Segment Start: DATA IN THIS EXERCISE

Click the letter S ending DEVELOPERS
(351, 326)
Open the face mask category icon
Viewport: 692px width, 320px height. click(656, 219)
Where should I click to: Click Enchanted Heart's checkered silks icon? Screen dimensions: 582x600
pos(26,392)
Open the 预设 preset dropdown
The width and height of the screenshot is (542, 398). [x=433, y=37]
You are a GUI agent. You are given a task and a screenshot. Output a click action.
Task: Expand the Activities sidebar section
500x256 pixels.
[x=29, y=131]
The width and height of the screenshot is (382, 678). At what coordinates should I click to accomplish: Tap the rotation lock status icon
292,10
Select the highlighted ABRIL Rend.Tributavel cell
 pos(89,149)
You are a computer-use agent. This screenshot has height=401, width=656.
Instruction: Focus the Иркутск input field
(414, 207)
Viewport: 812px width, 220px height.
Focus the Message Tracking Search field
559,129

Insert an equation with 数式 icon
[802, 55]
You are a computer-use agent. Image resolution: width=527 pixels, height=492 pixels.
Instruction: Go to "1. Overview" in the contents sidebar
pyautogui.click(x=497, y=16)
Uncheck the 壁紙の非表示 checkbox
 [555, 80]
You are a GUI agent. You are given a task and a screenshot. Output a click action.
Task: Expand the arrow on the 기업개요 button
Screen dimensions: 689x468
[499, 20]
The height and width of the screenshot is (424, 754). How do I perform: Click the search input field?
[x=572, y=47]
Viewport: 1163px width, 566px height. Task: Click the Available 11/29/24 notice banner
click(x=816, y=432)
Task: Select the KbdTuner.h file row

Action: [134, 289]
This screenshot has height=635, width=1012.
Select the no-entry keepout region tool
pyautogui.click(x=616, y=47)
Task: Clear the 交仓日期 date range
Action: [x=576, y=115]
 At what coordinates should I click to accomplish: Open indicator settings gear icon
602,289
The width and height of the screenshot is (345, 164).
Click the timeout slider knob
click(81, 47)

Segment End: DATA IN THIS EXERCISE

## TASK DESCRIPTION
What is wanted is a copy of every line in the listing that includes the word "Expand".

## TASK RESPONSE
Task: Expand the Activities sidebar section
Task: Expand the arrow on the 기업개요 button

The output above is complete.